▸ Data:

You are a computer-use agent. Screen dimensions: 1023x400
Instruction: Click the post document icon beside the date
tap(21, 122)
...
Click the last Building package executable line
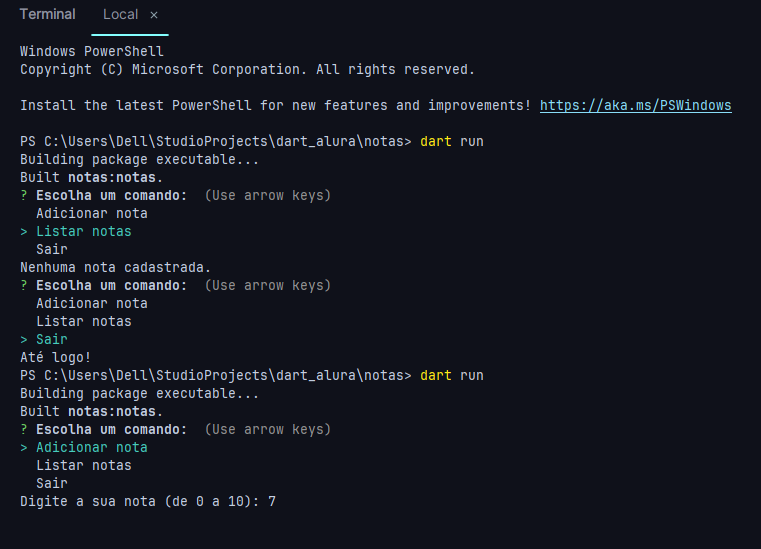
* * *
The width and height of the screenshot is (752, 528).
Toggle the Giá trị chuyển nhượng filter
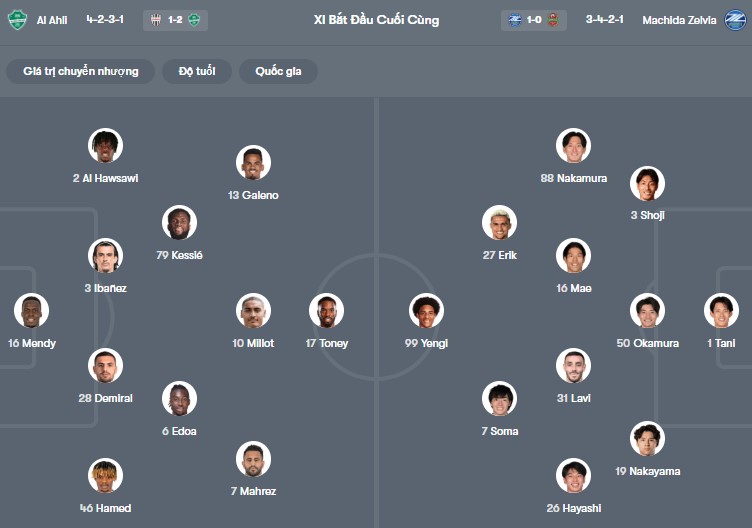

▸ What the exercise asks:
Above are the entries. Quote exactly the lines from the one bearing "The width and" through the one bearing "Toggle the Giá trị chuyển nhượng filter".

▸ Output:
The width and height of the screenshot is (752, 528).
Toggle the Giá trị chuyển nhượng filter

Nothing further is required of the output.